Tuesday, December 16, 2008

Times they are a changin'

TORONTO (Reuters) - Prime Minister Stephen Harper, in perhaps his bleakest comments yet on the global economy, said the future has become increasingly hard to read and conceded a depression could occur.
The Prime Minister, in an interview with CTV News in Halifax, Nova Scotia, also confirmed that his Conservative government's January budget would push Canada into a deficit, while including billions of dollars in spending.
The government is set to release its budget on January 27.
"The truth is, I've never seen such uncertainty ...," the Globe and Mail quoted Harper as saying in the interview. "I'm very worried about the Canadian economy."
The Prime Minister also raised the possibility that a depression -- loosely defined as prolonged recession where output declines more than 10 percent -- might be possible.
"It could be, but I think we've learned enough from the 1930s to avoid some of the mistakes that caused a recession in 1929 to become a depression in the 1930s."
Talk of a deficit signals an about-face for Harper's government. The party's fiscal update in November was widely criticized by economists for striving too hard to show balanced budgets in coming years at a time when most experts argued that temporary deficits would help pull Canada through a recession.
The opposition parties refused to endorse it, leading Prime Minister Stephen Harper to request Parliament be shut down to January 26, rather than face a confidence vote.

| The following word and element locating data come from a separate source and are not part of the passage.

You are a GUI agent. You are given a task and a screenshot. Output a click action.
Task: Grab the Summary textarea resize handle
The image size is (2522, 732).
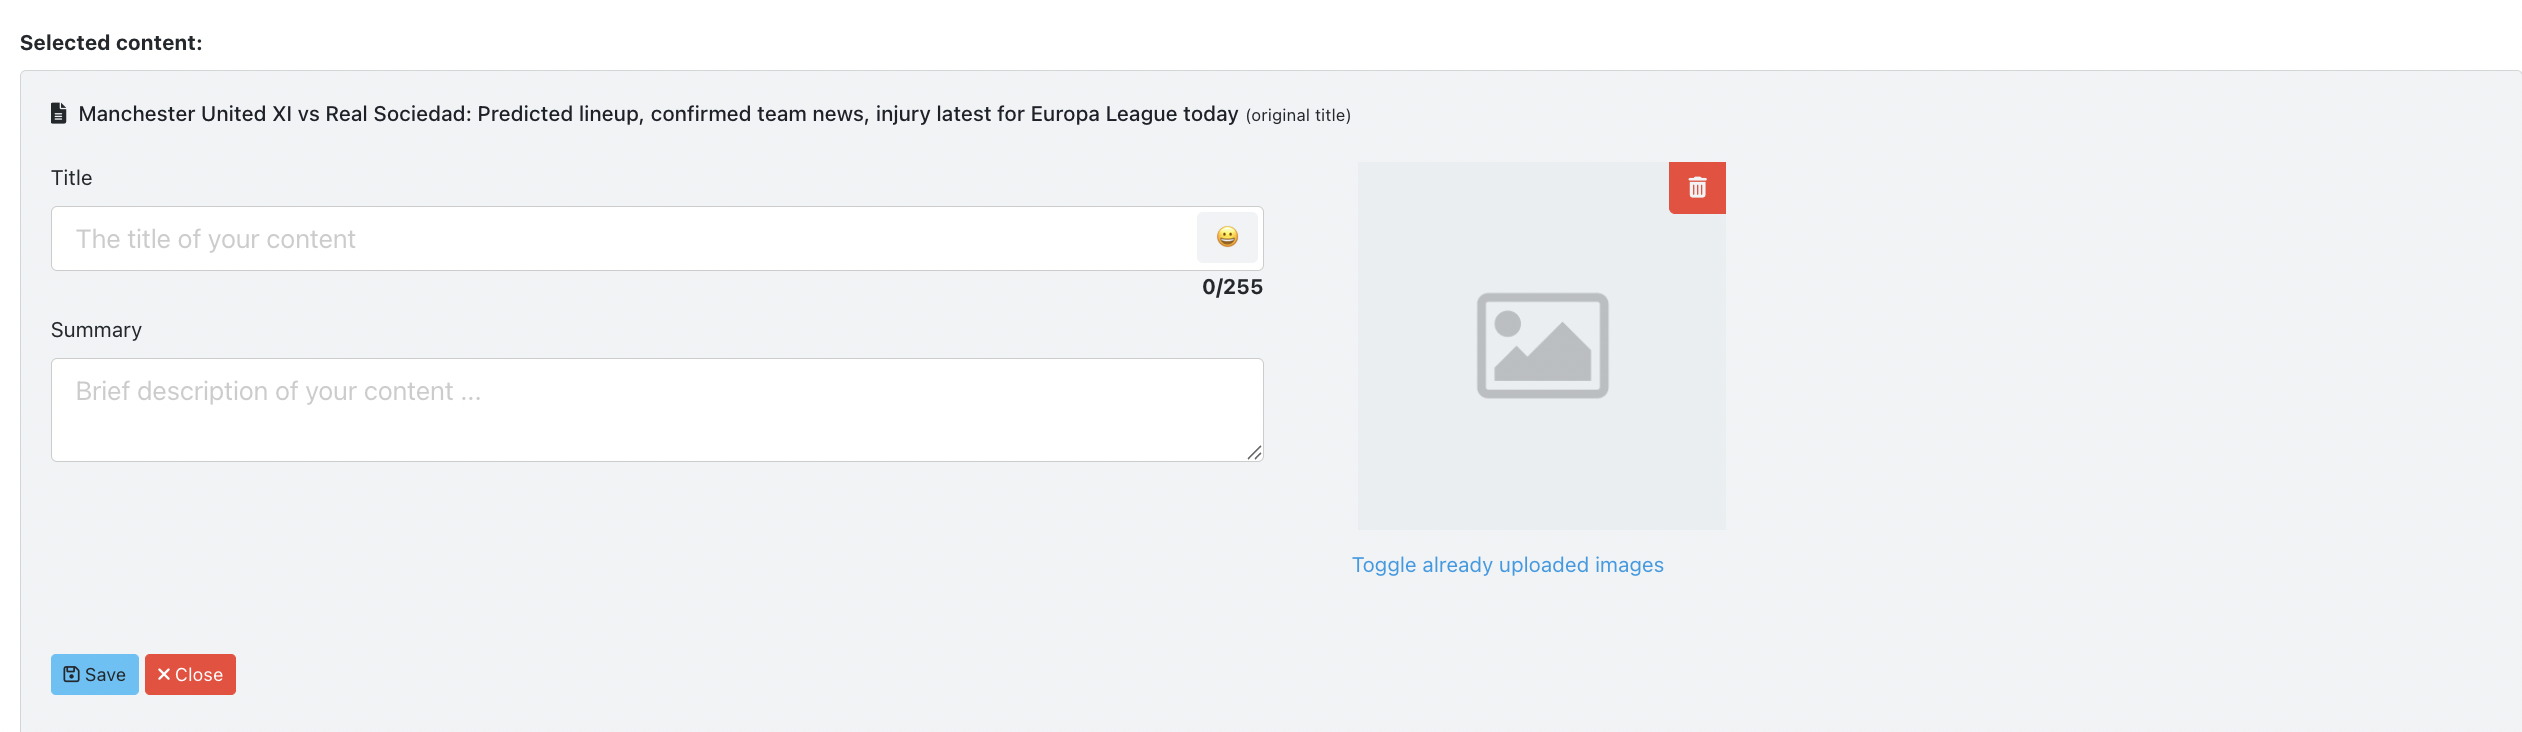pyautogui.click(x=1254, y=452)

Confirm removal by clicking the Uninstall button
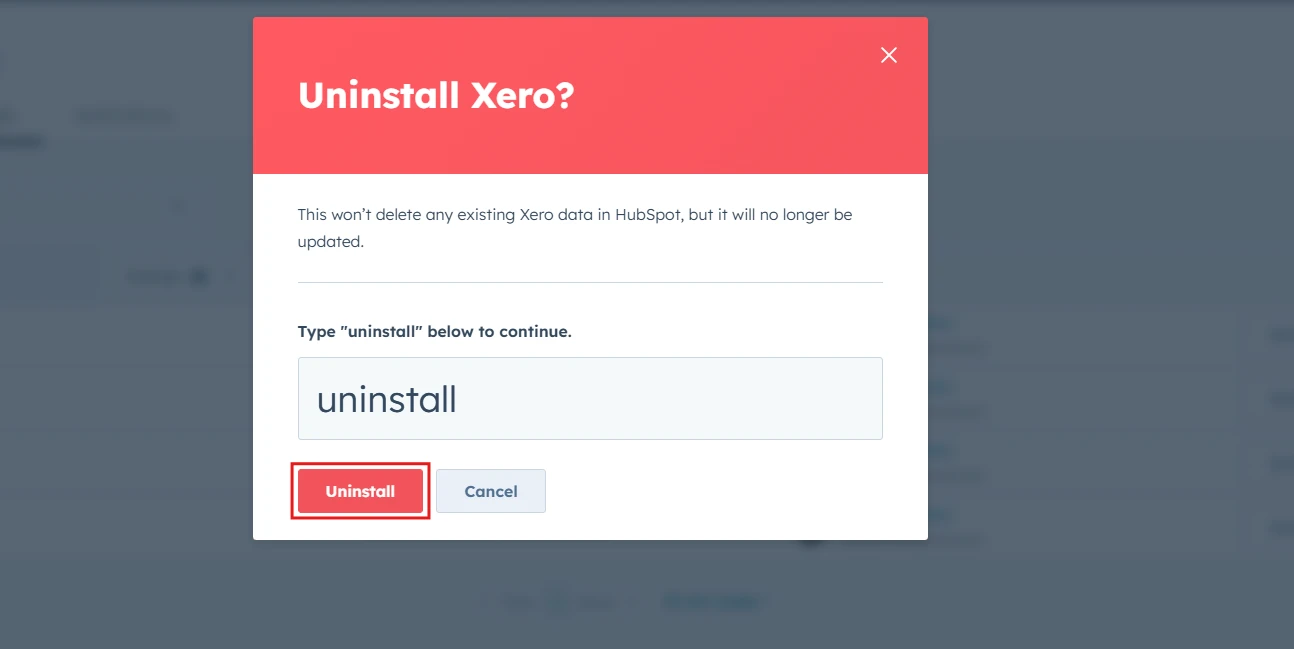[360, 491]
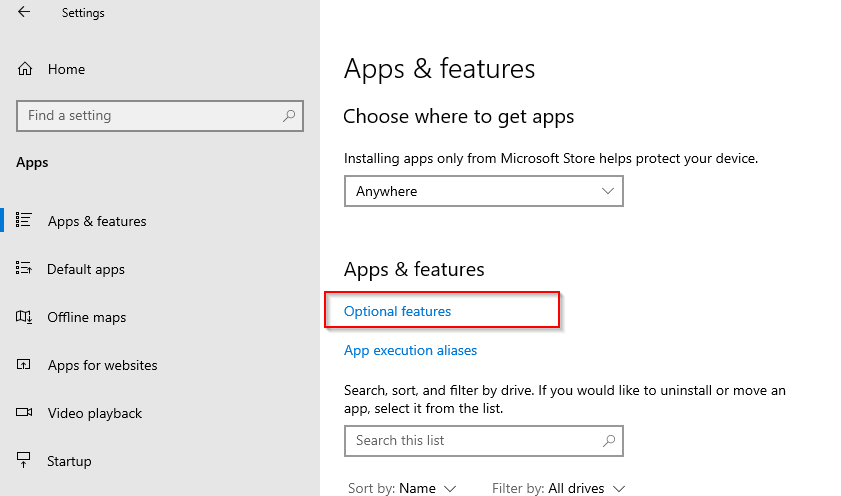
Task: Click magnifier icon in Search this list
Action: 609,441
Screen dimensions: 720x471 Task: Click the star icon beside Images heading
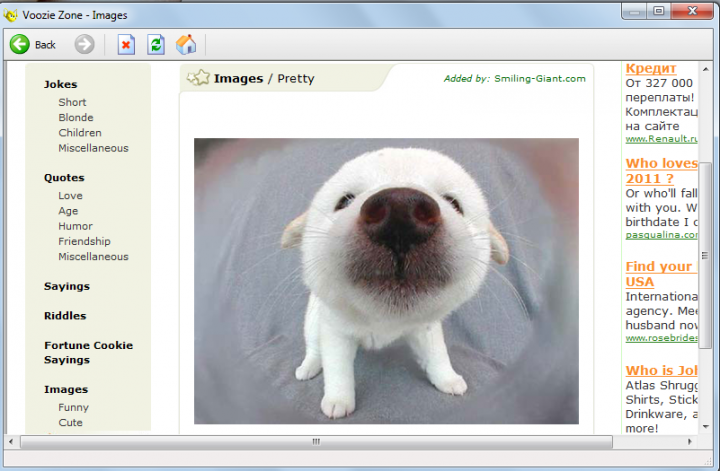pos(198,78)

Seems we are in for a rough ride and no one is more nervous than rural folks who depend on the Alberta oil boom to make ends meet. Most I know have either abandoned the fishery altogether or have cut back on their dependence on it to join the wave of western workers. Many found the costs associated with the catch-especially the not so long ago high cost of gas-prohibitive. Men who have never worked at anything else have already worked a few Alberta shifts-only now they are sent home, no return ticket in hand.

In September Blair turned down no less than six lucrative job offers so he could attend school in October, now, he can't seem to find anything promising outside of a full time stay-in-Alberta offer.

He was supposed to start back on January 3rd. Not now. My, how quickly things have changed.